*** Opening Source document ***

Everyday Hero Award: Meet Ariel Aufgang

in , , , , ,

Ariel was diagnosed with type 1 diabetes (T1D) in adulthood and is passionate about helping kids manage this life-changing disease. Since becoming involved with JDRF, he and his wife, Sara, have been active members of the Rockland County Advisory Committee and hope to engage more community members of all ages. One of the ways they hope to engage more peers is by getting involved with JDRF NJ Metro & Rockland County Chapter’s annual casino themed event, All in For our Heroes. We are so grateful to have Ariel’s support in the many ways he and his family choose to help!


What is your T1D story?

Many years before becoming T1D myself, I had two college friends who were diabetics since childhood.  My roommate was on traditional insulin injection therapy and had frequent lows. There were multiple times during our years at school that he went so low that we had to help him as he convulsed by putting juice in his mouth.  My other friend was on a pump and was able to live a seemingly regular life of school, sports and fun.

Upon my own diagnosis 13 years later one of my first calls was to my old friend who was on the pump during school. We discussed his experience with his treatment decisions. This was very helpful for me as I adjusted to my new life. Having had friends with T1D was very helpful later in life it turned out.

My symptoms started with weight loss, frequent bathroom trips and thirst. After a visit to my primary doctor he discovered that my blood sugar was high. Later that day I got a call from him to tell me that my blood test showed signs of T1D.  This was a Friday evening, he prescribed metformin and told me to call him Monday.  I knew something wasn’t right so I called a family friend who is an Endocrinologist. He prescribed a glucose meter to make sure I wasn’t in dangerous BG level territory and saw me the next morning when he put me on insulin treatment and just like that, my new life started. It wasn’t for another two months that my PCP called me to check in. Needless to say, I never went back to him.

*** Closing Source document ***

→ List of tasks:
1 > Answer these questions using the Everyday Hero Award profile:
(a) Which committee have Ariel and his wife, Sara, been active members of?
(b) What medication did the primary doctor prescribe on the Friday evening?
(c) How long passed before the primary care physician called to check in?
2 > Quote the Everyday Hero Award profile word for word, starting at "Upon my own" and ending at "it turned out.".

*** Opening Data for review ***

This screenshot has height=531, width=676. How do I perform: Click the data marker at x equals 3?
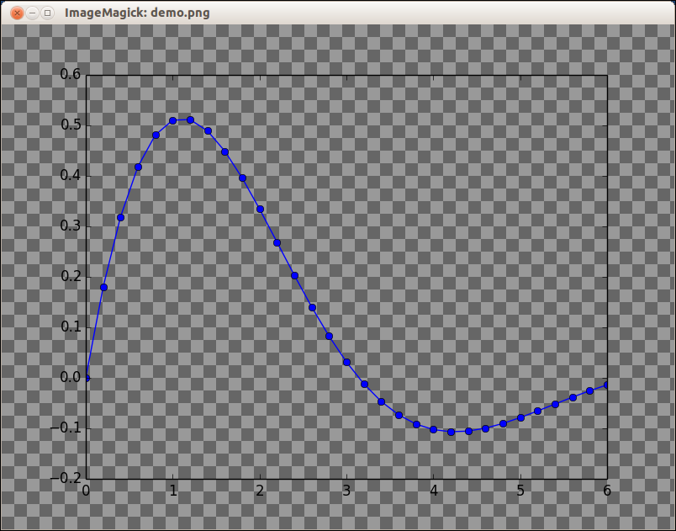tap(346, 363)
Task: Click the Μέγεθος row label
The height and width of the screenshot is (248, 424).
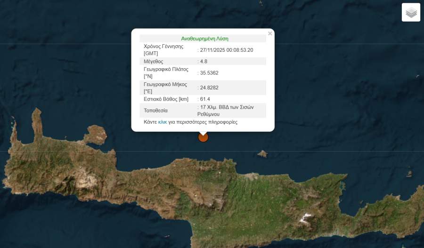Action: 153,61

*** Closing Data for review ***

→ Solutions to the tasks:
1 >
(a) The Rockland County Advisory Committee.
(b) Metformin.
(c) Two months.

2 >
Upon my own diagnosis 13 years later one of my first calls was to my old friend who was on the pump during school. We discussed his experience with his treatment decisions. This was very helpful for me as I adjusted to my new life. Having had friends with T1D was very helpful later in life it turned out.